The appellate opinion notes:
Section 1038(b)(1) requires a taxpayer to recognize gain upon the reacquisition of property to the extent that the amount of money the taxpayer received prior to the reacquisition exceeds the "amount of the gain . . . returned as income" in prior years. 26 U.S.C. § 1038(b)(1) (emphasis added). Put another way, we read § 1038(b) as acknowledging two types of gain upon reacquisition of real property: gain that was "returned as income" -- that is, reported as income on a prior tax return -- and gain that has not yet been "returned as income." On his 2006, 2007, and 2008 tax returns, DeBough reported gain totaling $56,920-i.e., he "returned" $56,920 "as income."
Section 121(a), on the other hand, states that "[g]ross income shall not include gain from the sale . . . [of a] taxpayer's principal residence." 26 U.S.C. § 121(a). "In the case of a husband and wife who make a joint return for the taxable year of the sale . . . of the property," gain of $500,000 can be excluded from gross income. 26 U.S.C. § 121(b).

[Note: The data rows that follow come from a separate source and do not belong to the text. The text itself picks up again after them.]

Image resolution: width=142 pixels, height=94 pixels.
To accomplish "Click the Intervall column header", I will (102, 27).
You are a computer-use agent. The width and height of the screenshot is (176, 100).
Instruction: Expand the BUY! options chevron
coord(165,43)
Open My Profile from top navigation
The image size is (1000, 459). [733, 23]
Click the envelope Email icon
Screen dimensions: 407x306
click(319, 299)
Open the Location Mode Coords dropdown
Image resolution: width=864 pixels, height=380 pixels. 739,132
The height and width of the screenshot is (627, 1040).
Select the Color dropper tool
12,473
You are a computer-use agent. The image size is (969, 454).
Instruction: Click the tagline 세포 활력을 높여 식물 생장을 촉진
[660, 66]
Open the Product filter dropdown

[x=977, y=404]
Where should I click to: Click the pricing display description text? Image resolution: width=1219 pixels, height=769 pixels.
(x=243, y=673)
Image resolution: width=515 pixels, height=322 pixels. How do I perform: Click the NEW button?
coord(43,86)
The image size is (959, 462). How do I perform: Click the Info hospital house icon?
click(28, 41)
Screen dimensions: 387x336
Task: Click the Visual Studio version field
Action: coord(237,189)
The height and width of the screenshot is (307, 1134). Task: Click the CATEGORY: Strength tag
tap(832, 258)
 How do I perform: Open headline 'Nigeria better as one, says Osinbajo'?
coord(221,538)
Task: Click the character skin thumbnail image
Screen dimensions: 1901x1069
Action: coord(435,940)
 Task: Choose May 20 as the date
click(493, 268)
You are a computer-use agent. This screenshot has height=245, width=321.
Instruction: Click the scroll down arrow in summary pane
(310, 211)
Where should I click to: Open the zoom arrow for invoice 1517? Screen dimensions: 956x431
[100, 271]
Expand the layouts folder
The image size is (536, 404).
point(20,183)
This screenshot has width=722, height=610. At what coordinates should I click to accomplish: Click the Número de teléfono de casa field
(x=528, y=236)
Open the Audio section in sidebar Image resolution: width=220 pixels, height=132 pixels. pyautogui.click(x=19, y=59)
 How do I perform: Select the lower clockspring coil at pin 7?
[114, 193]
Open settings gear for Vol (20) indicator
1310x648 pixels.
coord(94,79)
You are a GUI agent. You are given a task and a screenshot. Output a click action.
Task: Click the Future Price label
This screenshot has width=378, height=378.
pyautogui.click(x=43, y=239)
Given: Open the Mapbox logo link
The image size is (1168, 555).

The principal-residence exclusion is, as the name indicates, excluded from income. Having been excluded from income in 2006, the $500,000 principal-residence exclusion cannot be considered gain that was "returned as income" on a prior tax return.
Therefore, the panel agrees with the tax Court and the IRS that the taxpayer must recognize the $505,000 received as cash, less the $56,920 already recognized, as income when he failed to resell the property within one year of reacquiring it.
The Court also noted the taxpayer’s proposed alternative reading would render §1038(e) unnecessary, noting “Section 1038(e) has no ‘operative effect’ if a taxpayer may claim the principal-residence exclusion regardless of whether, upon reacquisition, he resold the property within one year, resold it after more than one year had passed, or never resold the property.” A general rule of statutory interpretation is that an interpretation that renders a provision superfluous is generally to be rejected if an alternative reasonable interpretation exists that does not render any part of the law superfluous. For that reason the panel refused to accept the taxpayer’s argument that since the statute did not specifically state the §121 exclusion did not apply they should be allowed to continue to take advantage of it despite not selling within one year.